Although whole-cell vaccines are still used extensively in developing regions of the world, acellular pertussis vaccines are used exclusively for childhood immunization in much of the developed world. In North America, acellular pertussis vaccines for children are given as a three-dose primary series at 2, 4, and 6 months of age, with a reinforcing dose at 15–18 months of age and a booster dose at 4–6 years of age.
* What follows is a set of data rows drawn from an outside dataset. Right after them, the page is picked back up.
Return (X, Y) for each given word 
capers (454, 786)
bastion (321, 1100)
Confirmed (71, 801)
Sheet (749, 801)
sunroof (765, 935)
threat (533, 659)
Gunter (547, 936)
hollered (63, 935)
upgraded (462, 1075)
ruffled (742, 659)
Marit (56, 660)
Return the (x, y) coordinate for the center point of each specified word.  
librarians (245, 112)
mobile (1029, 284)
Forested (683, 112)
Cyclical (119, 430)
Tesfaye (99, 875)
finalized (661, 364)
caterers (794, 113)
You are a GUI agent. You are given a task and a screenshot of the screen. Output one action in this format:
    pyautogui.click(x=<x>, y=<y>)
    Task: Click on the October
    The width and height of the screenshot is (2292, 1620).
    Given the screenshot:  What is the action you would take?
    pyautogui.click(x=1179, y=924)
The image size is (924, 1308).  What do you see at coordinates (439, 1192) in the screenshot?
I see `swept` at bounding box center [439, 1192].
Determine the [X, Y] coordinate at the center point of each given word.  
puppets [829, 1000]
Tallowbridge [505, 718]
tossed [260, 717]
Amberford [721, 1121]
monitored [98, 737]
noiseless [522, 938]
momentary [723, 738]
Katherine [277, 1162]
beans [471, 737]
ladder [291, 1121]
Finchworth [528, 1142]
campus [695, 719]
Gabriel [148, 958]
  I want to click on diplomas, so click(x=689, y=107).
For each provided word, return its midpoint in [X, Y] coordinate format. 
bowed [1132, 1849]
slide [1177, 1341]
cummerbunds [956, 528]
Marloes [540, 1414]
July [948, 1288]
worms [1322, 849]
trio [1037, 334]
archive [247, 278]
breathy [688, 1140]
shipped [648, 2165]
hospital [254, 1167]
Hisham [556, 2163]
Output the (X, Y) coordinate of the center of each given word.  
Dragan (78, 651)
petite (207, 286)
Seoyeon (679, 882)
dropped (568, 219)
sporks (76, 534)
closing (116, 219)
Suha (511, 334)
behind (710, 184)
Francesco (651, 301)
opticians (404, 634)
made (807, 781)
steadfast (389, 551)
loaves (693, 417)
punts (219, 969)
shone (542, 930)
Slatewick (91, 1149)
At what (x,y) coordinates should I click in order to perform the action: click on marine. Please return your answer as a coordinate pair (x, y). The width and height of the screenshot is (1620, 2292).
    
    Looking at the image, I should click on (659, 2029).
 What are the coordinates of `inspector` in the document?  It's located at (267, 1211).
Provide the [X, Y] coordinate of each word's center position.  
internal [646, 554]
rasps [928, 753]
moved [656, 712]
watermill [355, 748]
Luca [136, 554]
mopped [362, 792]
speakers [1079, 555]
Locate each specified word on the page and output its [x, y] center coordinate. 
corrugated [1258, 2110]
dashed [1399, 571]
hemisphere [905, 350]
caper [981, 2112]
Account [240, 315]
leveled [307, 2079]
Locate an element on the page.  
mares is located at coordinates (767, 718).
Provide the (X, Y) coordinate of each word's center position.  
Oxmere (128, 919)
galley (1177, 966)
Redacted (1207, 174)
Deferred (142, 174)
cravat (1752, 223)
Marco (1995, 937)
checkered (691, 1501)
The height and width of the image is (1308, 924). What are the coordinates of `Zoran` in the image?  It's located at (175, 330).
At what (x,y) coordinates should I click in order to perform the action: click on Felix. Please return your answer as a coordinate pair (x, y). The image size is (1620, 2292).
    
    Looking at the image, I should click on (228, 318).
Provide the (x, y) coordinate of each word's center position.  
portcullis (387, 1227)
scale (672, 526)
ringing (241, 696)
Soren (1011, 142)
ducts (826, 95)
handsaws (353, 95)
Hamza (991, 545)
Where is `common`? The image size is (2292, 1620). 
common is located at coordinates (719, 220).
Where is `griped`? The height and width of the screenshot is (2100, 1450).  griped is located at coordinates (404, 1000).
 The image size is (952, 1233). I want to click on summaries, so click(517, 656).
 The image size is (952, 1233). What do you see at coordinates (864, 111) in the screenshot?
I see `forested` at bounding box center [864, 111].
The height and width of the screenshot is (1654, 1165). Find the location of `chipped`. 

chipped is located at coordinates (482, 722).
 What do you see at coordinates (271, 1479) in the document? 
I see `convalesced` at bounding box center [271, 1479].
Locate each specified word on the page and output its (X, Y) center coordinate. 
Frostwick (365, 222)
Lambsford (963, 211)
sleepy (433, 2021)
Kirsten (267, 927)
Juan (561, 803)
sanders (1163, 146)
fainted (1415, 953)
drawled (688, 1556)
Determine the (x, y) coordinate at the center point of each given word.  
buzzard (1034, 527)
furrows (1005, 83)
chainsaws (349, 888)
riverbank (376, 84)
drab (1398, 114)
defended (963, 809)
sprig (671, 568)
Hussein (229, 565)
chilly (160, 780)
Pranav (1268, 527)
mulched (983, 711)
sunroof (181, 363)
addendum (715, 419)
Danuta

Although a wide variety of acellular pertussis vaccines were developed, only a few are still widely marketed; all contain pertussis toxoid and filamentous hemagglutinin. One acellular pertussis vaccine also contains pertactin, and another contains pertactin and two types of fimbriae. In light of phase 3 efficacy studies, most experts have concluded that two-component acellular pertussis vaccines are more effective than monocomponent vaccines and that the addition of pertactin increases efficacy still more. The further addition of fimbriae appears to enhance protective efficacy against milder disease. In two studies, protection conferred by pertussis vaccines correlated best with the production of antibody to pertactin, fimbriae, and pertussis toxin.
Adult formulations of acellular pertussis vaccines have been shown to be safe, immunogenic, and efficacious in clinical trials in adolescents and adults and are now recommended for routine immunization of these groups in several countries, including the United States. In this country, adolescents should receive a dose of the adult-formulation diphtheria–tetanus–acellular pertussis vaccine at the preadolescent physician's visit, and all unvaccinated adults should receive a single dose of this combined vaccine. In addition, it is recommended that all health care workers in the United States be vaccinated against pertussis. Pertussis vaccine coverage among U.S. adolescents rose from 10.8% to 30.4% from 2006 to 2007. Further improvements in adolescent and adult vaccine coverage may permit better control of pertussis across the age spectrum, with collateral protection of infants too young to be immunized.